Die Klägerin und Revisionsklägerin (Klägerin), eine Aktiengesellschaft, benutzt mehrere Grundstücke in A zum Betrieb eines Warenhauses mit Parkplatz. Als Parkplatz benutzt sie Teile der Grundstücke G 1 und G 2. Der Parkplatz hat 63 Stellplätze. Er ist durch ein Hinweisschild gekennzeichnet als Parkplatz für die Kunden der Klägerin. Der Benutzer des Parkplatzes erhält gegen Zahlung einer Parkgebühr einen Parkschein, der mit einem Gutschein verbunden ist, der bei Einkäufen von mindestens 5 DM am Lösungstag für 1,60 DM in Zahlung genommen wird. Außerhalb der Geschäftszeit des Warenhauses der Klägerin kann der Parkplatz von jedermann auf eigene Gefahr unentgeltlich benutzt werden. Den Grundsteuermeßbetrag auf den 1. Januar 1974 hatte das Finanzamt (FA) für das Grundstück G 1 durch Bescheid vom 16. September 1975 auf 1 802,85 DM, den für das Grundstück G 2 durch Bescheid vom 24. September 1975 auf 1 104,95 DM festgesetzt.

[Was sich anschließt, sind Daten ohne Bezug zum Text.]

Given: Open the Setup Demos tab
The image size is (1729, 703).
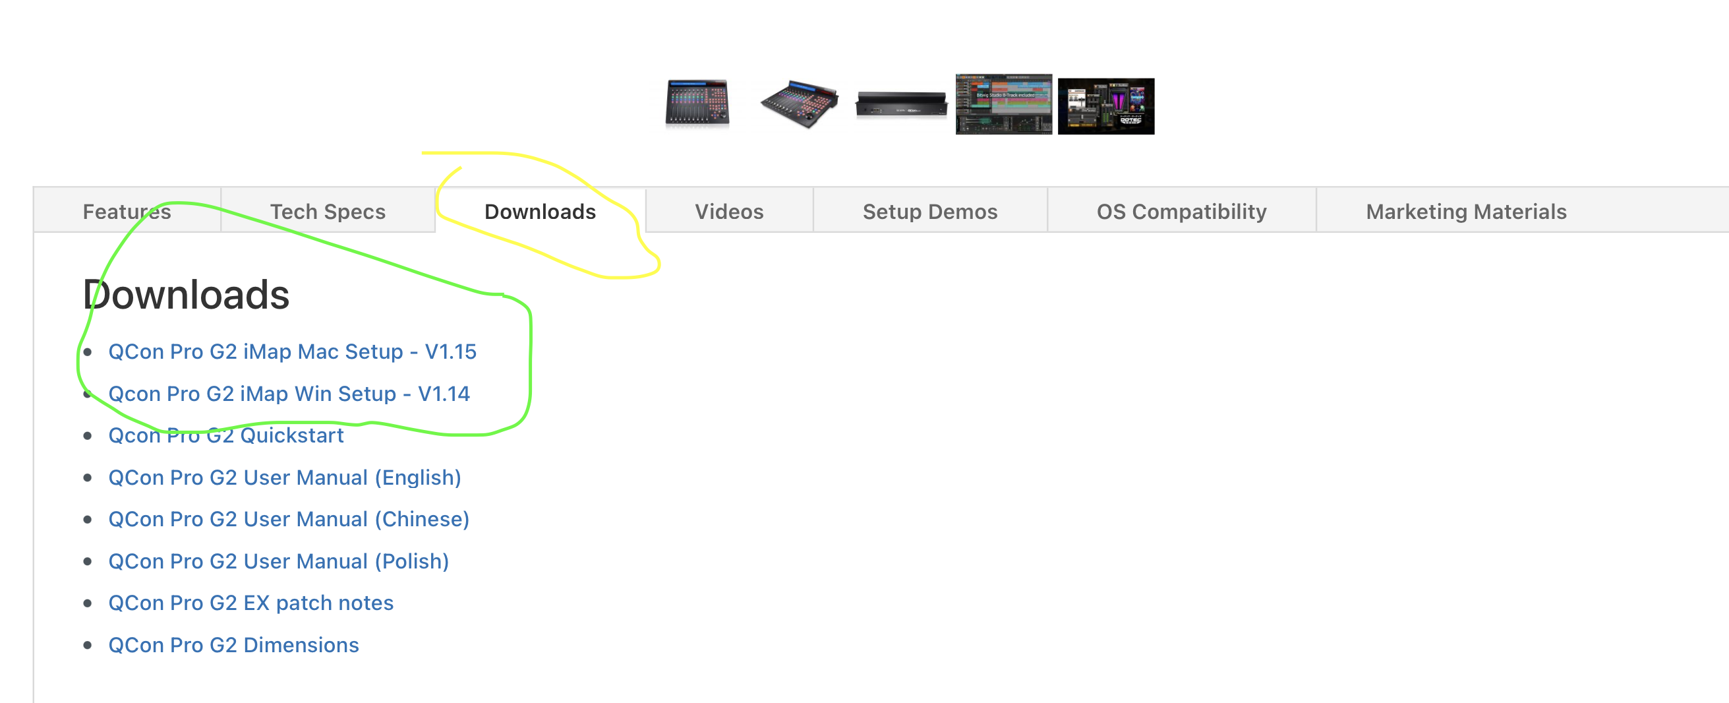Looking at the screenshot, I should [930, 212].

Im Dezember 1982 beantragte die Klägerin, die Grundsteuermeßbeträge neu festzusetzen und den als Parkplatz benutzten Teil des jeweiligen Grundstücks als steuerfrei gemäß § 4 Nr. 3 Buchst. a des Grundsteuergesetzes (GrStG) zu beurteilen, da der Parkplatz jedermann zugänglich sei und demzufolge dem öffentlichen Verkehr diene.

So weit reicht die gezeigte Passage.